Element lookup records:
"""
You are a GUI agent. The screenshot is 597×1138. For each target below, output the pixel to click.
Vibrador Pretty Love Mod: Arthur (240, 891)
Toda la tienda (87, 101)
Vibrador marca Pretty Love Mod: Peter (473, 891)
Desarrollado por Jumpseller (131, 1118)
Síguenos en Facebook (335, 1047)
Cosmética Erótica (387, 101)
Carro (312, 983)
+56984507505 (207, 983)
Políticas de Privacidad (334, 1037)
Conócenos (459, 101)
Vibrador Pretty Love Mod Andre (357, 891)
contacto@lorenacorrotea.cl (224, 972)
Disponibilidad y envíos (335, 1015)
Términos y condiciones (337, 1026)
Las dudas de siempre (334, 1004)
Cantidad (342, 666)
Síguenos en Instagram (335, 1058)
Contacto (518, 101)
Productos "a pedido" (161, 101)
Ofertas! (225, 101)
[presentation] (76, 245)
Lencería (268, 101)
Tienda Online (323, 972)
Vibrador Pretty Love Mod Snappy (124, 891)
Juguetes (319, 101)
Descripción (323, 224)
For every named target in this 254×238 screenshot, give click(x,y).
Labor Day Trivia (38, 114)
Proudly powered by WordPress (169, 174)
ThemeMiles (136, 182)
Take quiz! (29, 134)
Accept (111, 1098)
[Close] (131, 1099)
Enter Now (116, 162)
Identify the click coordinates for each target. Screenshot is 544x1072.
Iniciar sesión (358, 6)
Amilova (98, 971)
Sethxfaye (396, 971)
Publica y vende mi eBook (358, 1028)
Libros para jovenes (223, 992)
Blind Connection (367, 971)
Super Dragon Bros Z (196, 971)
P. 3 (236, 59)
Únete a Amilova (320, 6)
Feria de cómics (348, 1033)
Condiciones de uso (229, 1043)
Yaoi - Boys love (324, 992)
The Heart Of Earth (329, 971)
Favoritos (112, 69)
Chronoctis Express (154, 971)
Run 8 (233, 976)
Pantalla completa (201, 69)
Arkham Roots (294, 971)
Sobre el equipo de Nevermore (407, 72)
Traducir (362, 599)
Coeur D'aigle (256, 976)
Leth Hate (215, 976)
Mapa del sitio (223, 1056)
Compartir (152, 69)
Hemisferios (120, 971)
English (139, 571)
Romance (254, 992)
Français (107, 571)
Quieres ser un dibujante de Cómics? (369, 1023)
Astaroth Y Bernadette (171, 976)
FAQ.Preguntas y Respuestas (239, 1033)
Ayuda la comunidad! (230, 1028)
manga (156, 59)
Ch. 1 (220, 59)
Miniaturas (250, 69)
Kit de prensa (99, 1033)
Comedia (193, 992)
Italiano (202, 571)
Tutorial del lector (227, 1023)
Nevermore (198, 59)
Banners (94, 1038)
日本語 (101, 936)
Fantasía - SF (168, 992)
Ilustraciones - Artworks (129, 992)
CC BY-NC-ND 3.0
"""
**Requirements**
Format each line of the material above as a JSON list of strings, one string per line, and leave out any blank lines.

**Answer for the task**
[
  "You are a GUI agent. The screenshot is 597×1138. For each target below, output the pixel to click.",
  "Vibrador Pretty Love Mod: Arthur (240, 891)",
  "Toda la tienda (87, 101)",
  "Vibrador marca Pretty Love Mod: Peter (473, 891)",
  "Desarrollado por Jumpseller (131, 1118)",
  "Síguenos en Facebook (335, 1047)",
  "Cosmética Erótica (387, 101)",
  "Carro (312, 983)",
  "+56984507505 (207, 983)",
  "Políticas de Privacidad (334, 1037)",
  "Conócenos (459, 101)",
  "Vibrador Pretty Love Mod Andre (357, 891)",
  "contacto@lorenacorrotea.cl (224, 972)",
  "Disponibilidad y envíos (335, 1015)",
  "Términos y condiciones (337, 1026)",
  "Las dudas de siempre (334, 1004)",
  "Cantidad (342, 666)",
  "Síguenos en Instagram (335, 1058)",
  "Contacto (518, 101)",
  "Productos \"a pedido\" (161, 101)",
  "Ofertas! (225, 101)",
  "[presentation] (76, 245)",
  "Lencería (268, 101)",
  "Tienda Online (323, 972)",
  "Vibrador Pretty Love Mod Snappy (124, 891)",
  "Juguetes (319, 101)",
  "Descripción (323, 224)",
  "For every named target in this 254×238 screenshot, give click(x,y).",
  "Labor Day Trivia (38, 114)",
  "Proudly powered by WordPress (169, 174)",
  "ThemeMiles (136, 182)",
  "Take quiz! (29, 134)",
  "Accept (111, 1098)",
  "[Close] (131, 1099)",
  "Enter Now (116, 162)",
  "Identify the click coordinates for each target. Screenshot is 544x1072.",
  "Iniciar sesión (358, 6)",
  "Amilova (98, 971)",
  "Sethxfaye (396, 971)",
  "Publica y vende mi eBook (358, 1028)",
  "Libros para jovenes (223, 992)",
  "Blind Connection (367, 971)",
  "Super Dragon Bros Z (196, 971)",
  "P. 3 (236, 59)",
  "Únete a Amilova (320, 6)",
  "Feria de cómics (348, 1033)",
  "Condiciones de uso (229, 1043)",
  "Yaoi - Boys love (324, 992)",
  "The Heart Of Earth (329, 971)",
  "Favoritos (112, 69)",
  "Chronoctis Express (154, 971)",
  "Run 8 (233, 976)",
  "Pantalla completa (201, 69)",
  "Arkham Roots (294, 971)",
  "Sobre el equipo de Nevermore (407, 72)",
  "Traducir (362, 599)",
  "Coeur D'aigle (256, 976)",
  "Leth Hate (215, 976)",
  "Mapa del sitio (223, 1056)",
  "Compartir (152, 69)",
  "Hemisferios (120, 971)",
  "English (139, 571)",
  "Romance (254, 992)",
  "Français (107, 571)",
  "Quieres ser un dibujante de Cómics? (369, 1023)",
  "Astaroth Y Bernadette (171, 976)",
  "FAQ.Preguntas y Respuestas (239, 1033)",
  "Ayuda la comunidad! (230, 1028)",
  "manga (156, 59)",
  "Ch. 1 (220, 59)",
  "Miniaturas (250, 69)",
  "Kit de prensa (99, 1033)",
  "Comedia (193, 992)",
  "Italiano (202, 571)",
  "Tutorial del lector (227, 1023)",
  "Nevermore (198, 59)",
  "Banners (94, 1038)",
  "日本語 (101, 936)",
  "Fantasía - SF (168, 992)",
  "Ilustraciones - Artworks (129, 992)",
  "CC BY-NC-ND 3.0"
]